Women & Their Work proudly presents Nothing Lasts Forever, a solo multimedia exhibition by Austin-based artist Yoon Cho. Recently named by the Austin Museum of Art as one of Austin’s “20 to Watch,” Cho uses video and digital photography to examine the ways we constantly create and re-create our identities. Utilizing blurring, pattern overlay, image insertion and other digital techniques to manipulate photography and video installations, Cho trains a sly and poignant lens on the ephemeral and ever-shifting nature of human persona. If life is a stage, Cho’s body of work investigates how we get into character.
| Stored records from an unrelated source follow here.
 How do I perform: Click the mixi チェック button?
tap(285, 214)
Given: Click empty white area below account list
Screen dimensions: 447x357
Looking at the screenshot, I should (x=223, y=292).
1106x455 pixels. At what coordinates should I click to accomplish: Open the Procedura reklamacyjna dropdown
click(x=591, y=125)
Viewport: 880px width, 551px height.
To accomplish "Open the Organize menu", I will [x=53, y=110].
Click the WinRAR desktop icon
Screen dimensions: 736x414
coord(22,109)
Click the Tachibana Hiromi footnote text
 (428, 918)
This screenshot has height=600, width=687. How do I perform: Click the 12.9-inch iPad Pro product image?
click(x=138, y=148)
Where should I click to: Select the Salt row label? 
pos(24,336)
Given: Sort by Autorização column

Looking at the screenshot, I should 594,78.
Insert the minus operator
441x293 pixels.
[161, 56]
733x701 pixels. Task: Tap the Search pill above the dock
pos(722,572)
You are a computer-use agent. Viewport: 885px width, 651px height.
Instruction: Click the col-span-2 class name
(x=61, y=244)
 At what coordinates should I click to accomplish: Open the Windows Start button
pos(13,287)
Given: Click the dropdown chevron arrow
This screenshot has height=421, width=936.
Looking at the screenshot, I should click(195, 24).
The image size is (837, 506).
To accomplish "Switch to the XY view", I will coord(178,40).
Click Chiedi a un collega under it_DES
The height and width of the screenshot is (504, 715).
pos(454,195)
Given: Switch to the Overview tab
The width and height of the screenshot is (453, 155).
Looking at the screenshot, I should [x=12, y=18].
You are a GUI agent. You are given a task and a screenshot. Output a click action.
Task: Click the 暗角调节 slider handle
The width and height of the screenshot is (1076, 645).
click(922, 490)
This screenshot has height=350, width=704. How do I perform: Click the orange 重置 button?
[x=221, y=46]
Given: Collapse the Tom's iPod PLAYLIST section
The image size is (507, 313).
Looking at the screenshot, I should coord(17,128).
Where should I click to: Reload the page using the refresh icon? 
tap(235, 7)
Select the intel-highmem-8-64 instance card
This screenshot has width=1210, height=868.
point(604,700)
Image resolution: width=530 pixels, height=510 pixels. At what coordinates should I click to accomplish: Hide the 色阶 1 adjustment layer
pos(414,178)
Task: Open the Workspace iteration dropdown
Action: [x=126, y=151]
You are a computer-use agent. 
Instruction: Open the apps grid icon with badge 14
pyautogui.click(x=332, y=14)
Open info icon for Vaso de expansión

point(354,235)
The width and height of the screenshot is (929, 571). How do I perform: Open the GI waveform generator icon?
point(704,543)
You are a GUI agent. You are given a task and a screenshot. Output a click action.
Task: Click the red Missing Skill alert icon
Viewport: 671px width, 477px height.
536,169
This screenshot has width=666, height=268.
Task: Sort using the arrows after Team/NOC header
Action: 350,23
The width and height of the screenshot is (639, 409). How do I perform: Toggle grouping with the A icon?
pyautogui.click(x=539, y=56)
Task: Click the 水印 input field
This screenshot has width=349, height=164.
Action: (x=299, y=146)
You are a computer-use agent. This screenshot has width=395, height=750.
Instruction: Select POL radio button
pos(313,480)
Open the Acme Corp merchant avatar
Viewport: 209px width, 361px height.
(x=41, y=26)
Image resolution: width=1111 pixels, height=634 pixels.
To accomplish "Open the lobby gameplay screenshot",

The digitally blurred faces of family and loved ones in Cho’s Blurred series speak to the fluctuating nature of consciousness and the “official” persona we construct when facing the camera or public eye. Her Texas Self-Portrait series contemplates the relationship between personal identity and physical surroundings, with thumbprints, heartbeats and x-rays overlaying life-sized prints of the artist against the landscape of Texas, her newly adopted home. Learning how to live in the suburbs sparked the inspiration for Cho’s Nuclear Family photo series, in which a silhouetted imaginary baby accompanies the artist and her husband as they build a new life together caught between conflict and conformity in their new surroundings.

 

Artist Statement

Engaging various environments as a stage and myself as a performer, I make digital
photographs and videos. The stage reflects events from my own life and metaphoric
situations. I have moved many times since my late teen years and this has led me to
investigate identity defined by social as well as the physical environments.
I am interested in the process of creating identity and its ephemeral nature. My
themes focus on the loss of and search for identity, the conflicts that occur when
building a new identity, and conforming to social surroundings. The performance
captured in my work is the result of my experiences in these social and physical
surroundings.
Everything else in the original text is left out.